Below are entries to return in full. Keep each one exact.

======== DATA

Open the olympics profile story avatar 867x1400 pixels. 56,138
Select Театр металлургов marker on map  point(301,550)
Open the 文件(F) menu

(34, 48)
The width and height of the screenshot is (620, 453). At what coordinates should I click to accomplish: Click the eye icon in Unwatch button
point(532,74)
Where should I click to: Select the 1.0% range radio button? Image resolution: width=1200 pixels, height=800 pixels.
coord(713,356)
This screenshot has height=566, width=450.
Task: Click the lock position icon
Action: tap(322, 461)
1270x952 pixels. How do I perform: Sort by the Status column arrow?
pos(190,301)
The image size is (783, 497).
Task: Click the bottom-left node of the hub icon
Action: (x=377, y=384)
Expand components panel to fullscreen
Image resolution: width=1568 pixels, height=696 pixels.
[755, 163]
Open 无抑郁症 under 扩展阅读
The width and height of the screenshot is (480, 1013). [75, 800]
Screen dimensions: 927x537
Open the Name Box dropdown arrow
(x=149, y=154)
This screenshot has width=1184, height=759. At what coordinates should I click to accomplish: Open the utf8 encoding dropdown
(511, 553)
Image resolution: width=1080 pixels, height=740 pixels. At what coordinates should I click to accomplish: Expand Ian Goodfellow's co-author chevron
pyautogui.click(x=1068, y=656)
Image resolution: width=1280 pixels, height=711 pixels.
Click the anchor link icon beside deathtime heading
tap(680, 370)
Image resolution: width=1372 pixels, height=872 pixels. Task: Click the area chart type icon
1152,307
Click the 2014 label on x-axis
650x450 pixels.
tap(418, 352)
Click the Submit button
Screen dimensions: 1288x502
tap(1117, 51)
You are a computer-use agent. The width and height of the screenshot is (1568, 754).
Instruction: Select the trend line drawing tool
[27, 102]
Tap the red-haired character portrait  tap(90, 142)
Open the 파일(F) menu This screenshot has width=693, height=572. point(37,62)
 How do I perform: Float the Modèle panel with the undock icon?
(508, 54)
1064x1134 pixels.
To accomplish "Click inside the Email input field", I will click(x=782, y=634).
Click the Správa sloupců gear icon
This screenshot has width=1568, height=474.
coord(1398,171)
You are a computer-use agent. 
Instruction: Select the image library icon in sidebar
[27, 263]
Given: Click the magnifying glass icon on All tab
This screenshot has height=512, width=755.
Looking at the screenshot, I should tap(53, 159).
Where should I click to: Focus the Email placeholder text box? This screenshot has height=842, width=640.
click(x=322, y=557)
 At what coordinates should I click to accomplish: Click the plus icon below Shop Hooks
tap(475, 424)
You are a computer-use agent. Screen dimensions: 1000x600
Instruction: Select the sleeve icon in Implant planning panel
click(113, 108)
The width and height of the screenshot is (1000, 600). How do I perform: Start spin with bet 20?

================

REPLY TO THE EXERCISE.
Open the olympics profile story avatar 867x1400 pixels. 56,138
Select Театр металлургов marker on map  point(301,550)
Open the 文件(F) menu

(34, 48)
The width and height of the screenshot is (620, 453). At what coordinates should I click to accomplish: Click the eye icon in Unwatch button
point(532,74)
Where should I click to: Select the 1.0% range radio button? Image resolution: width=1200 pixels, height=800 pixels.
coord(713,356)
This screenshot has height=566, width=450.
Task: Click the lock position icon
Action: tap(322, 461)
1270x952 pixels. How do I perform: Sort by the Status column arrow?
pos(190,301)
The image size is (783, 497).
Task: Click the bottom-left node of the hub icon
Action: (x=377, y=384)
Expand components panel to fullscreen
Image resolution: width=1568 pixels, height=696 pixels.
[755, 163]
Open 无抑郁症 under 扩展阅读
The width and height of the screenshot is (480, 1013). [75, 800]
Screen dimensions: 927x537
Open the Name Box dropdown arrow
(x=149, y=154)
This screenshot has width=1184, height=759. At what coordinates should I click to accomplish: Open the utf8 encoding dropdown
(511, 553)
Image resolution: width=1080 pixels, height=740 pixels. At what coordinates should I click to accomplish: Expand Ian Goodfellow's co-author chevron
pyautogui.click(x=1068, y=656)
Image resolution: width=1280 pixels, height=711 pixels.
Click the anchor link icon beside deathtime heading
tap(680, 370)
Image resolution: width=1372 pixels, height=872 pixels. Task: Click the area chart type icon
1152,307
Click the 2014 label on x-axis
650x450 pixels.
tap(418, 352)
Click the Submit button
Screen dimensions: 1288x502
tap(1117, 51)
You are a computer-use agent. The width and height of the screenshot is (1568, 754).
Instruction: Select the trend line drawing tool
[27, 102]
Tap the red-haired character portrait  tap(90, 142)
Open the 파일(F) menu This screenshot has width=693, height=572. point(37,62)
 How do I perform: Float the Modèle panel with the undock icon?
(508, 54)
1064x1134 pixels.
To accomplish "Click inside the Email input field", I will click(x=782, y=634).
Click the Správa sloupců gear icon
This screenshot has width=1568, height=474.
coord(1398,171)
You are a computer-use agent. 
Instruction: Select the image library icon in sidebar
[27, 263]
Given: Click the magnifying glass icon on All tab
This screenshot has height=512, width=755.
Looking at the screenshot, I should tap(53, 159).
Where should I click to: Focus the Email placeholder text box? This screenshot has height=842, width=640.
click(x=322, y=557)
 At what coordinates should I click to accomplish: Click the plus icon below Shop Hooks
tap(475, 424)
You are a computer-use agent. Screen dimensions: 1000x600
Instruction: Select the sleeve icon in Implant planning panel
click(113, 108)
The width and height of the screenshot is (1000, 600). How do I perform: Start spin with bet 20?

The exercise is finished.